- TASK BRIEF
Send back the records exactly as written, with no images.

--- EXTRACTED RECORDS ---

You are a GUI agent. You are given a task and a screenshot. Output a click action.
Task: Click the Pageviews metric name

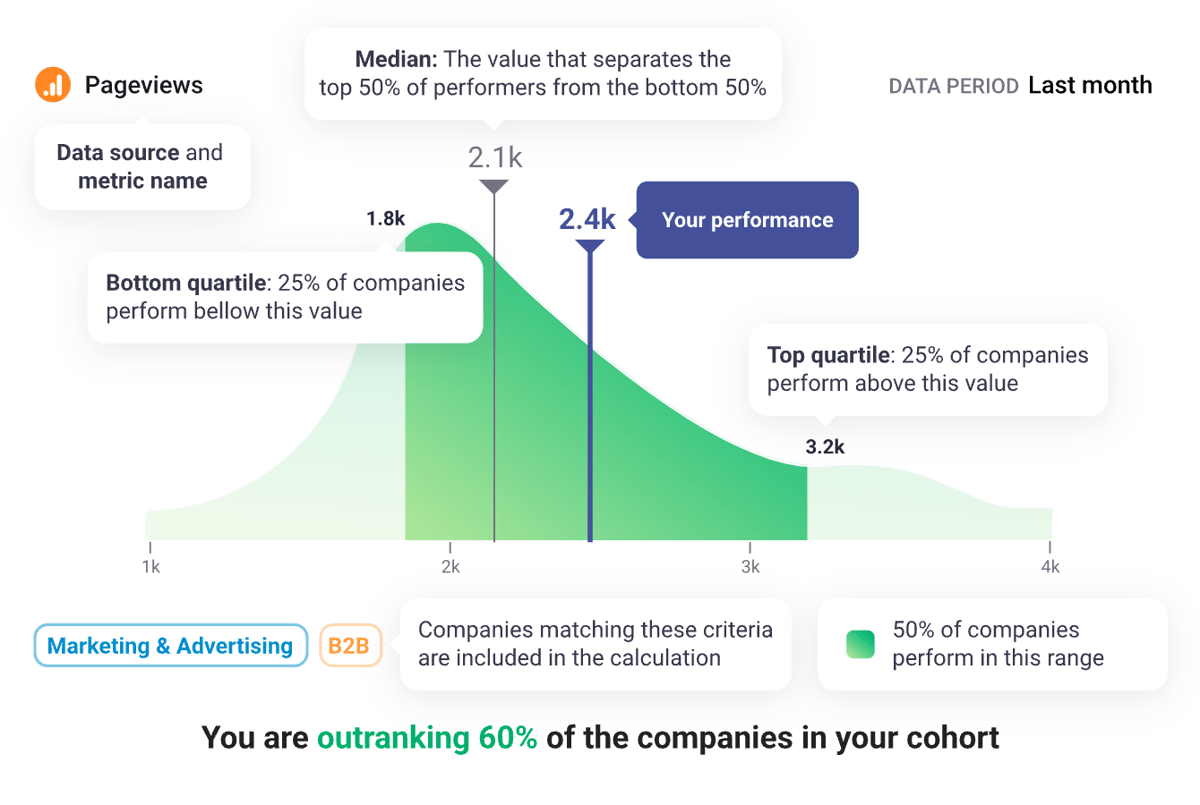pyautogui.click(x=143, y=85)
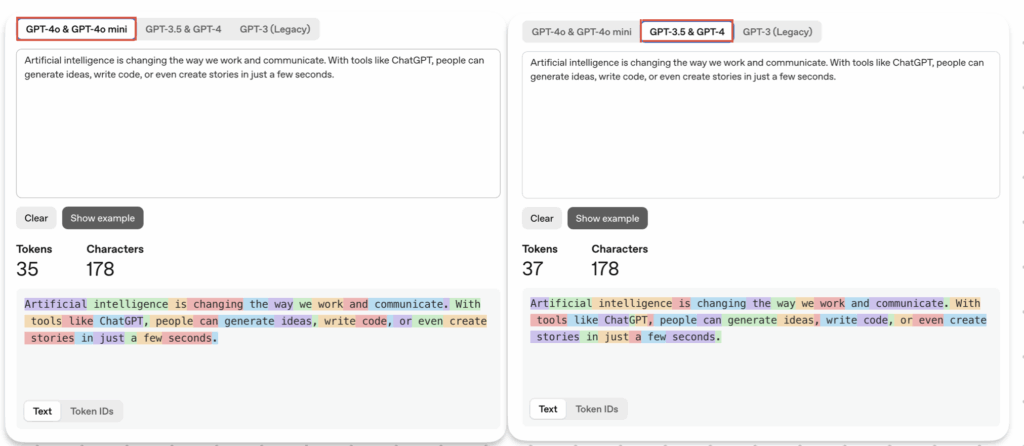The width and height of the screenshot is (1024, 446).
Task: Show Token IDs in the 37-token panel
Action: point(596,408)
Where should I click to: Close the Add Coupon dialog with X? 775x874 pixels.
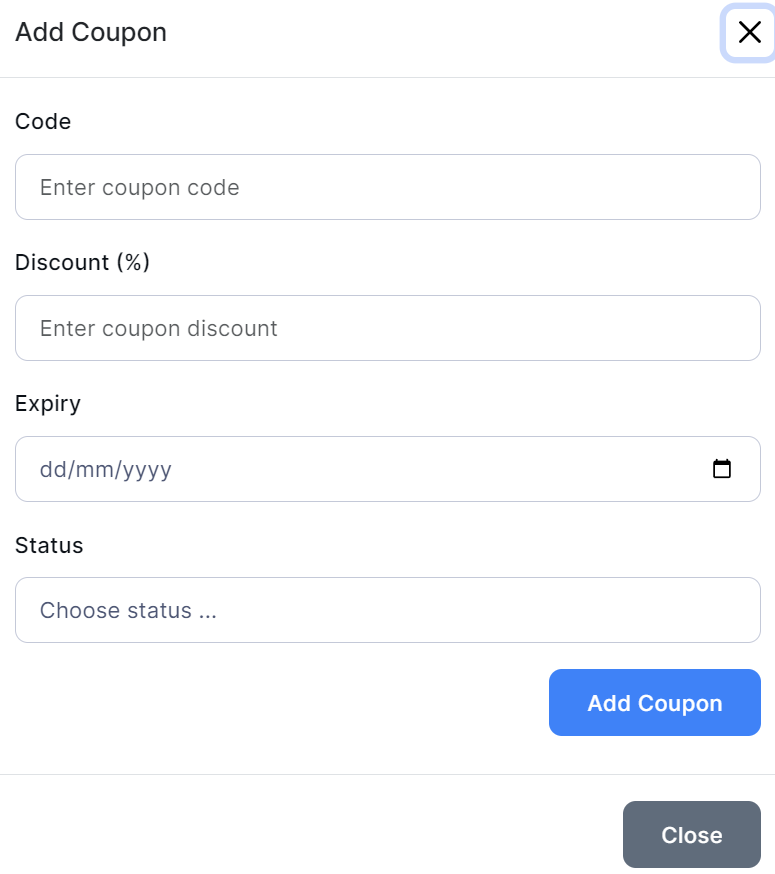pyautogui.click(x=749, y=33)
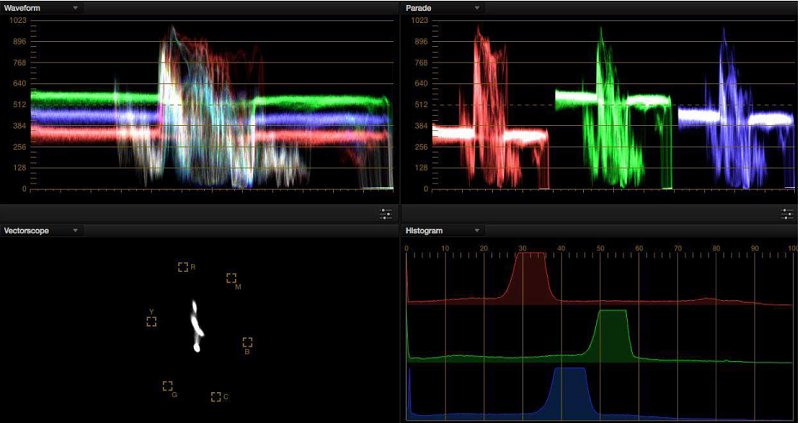The image size is (800, 423).
Task: Open the Waveform scope settings icon
Action: coord(386,214)
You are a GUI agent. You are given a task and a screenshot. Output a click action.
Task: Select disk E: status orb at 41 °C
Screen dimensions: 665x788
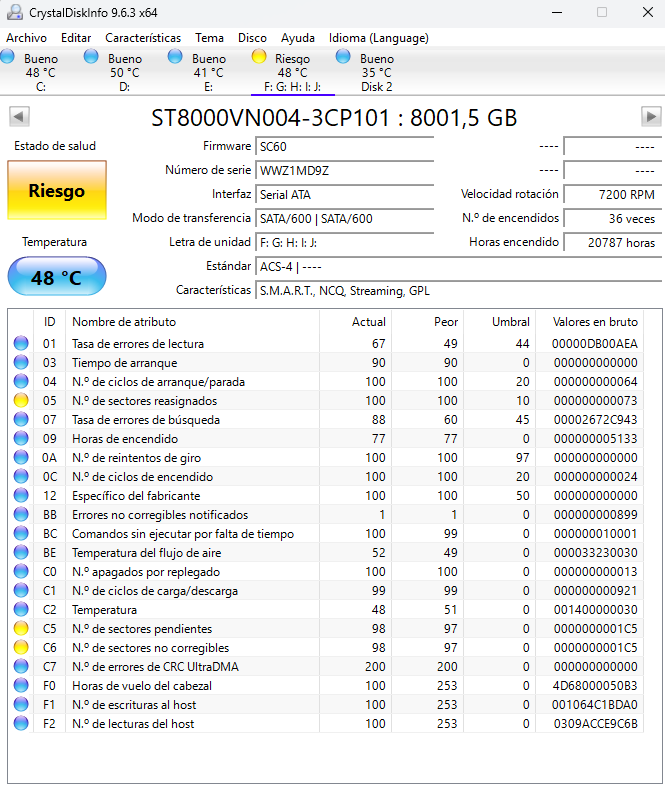point(176,58)
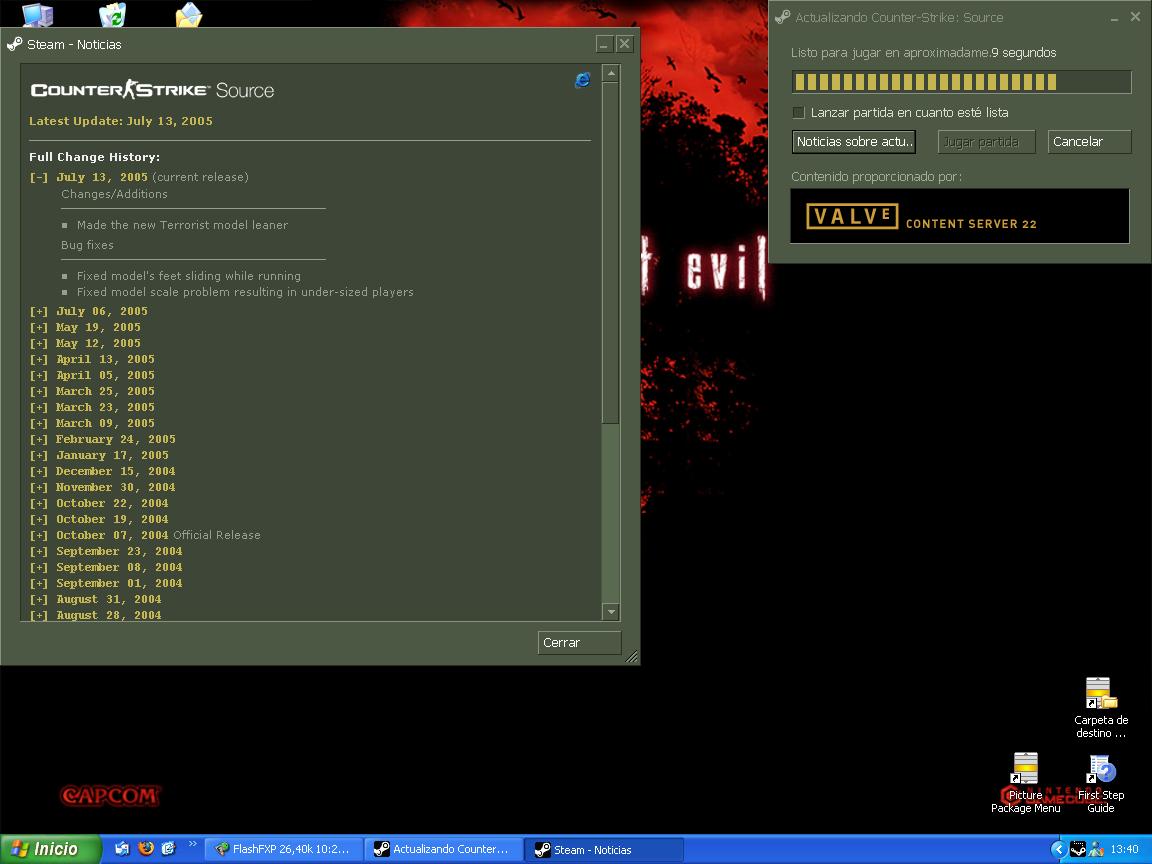Open Firefox from the quick launch bar
This screenshot has height=864, width=1152.
[x=146, y=849]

---

- RESPONSE TO THE TASK
You are a GUI agent. You are given a task and a screenshot. Output a click action.
Task: Click the Pageviews metric name

pyautogui.click(x=143, y=85)
The width and height of the screenshot is (1024, 446).
Task: Show Token IDs in the 37-token panel
Action: point(596,408)
Where should I click to: Close the Add Coupon dialog with X? 775x874 pixels.
pyautogui.click(x=749, y=33)
The image size is (800, 423).
Task: Open the Waveform scope settings icon
Action: coord(386,214)
You are a GUI agent. You are given a task and a screenshot. Output a click action.
Task: Select disk E: status orb at 41 °C
Screen dimensions: 665x788
point(176,58)
Open Firefox from the quick launch bar
This screenshot has height=864, width=1152.
[x=146, y=849]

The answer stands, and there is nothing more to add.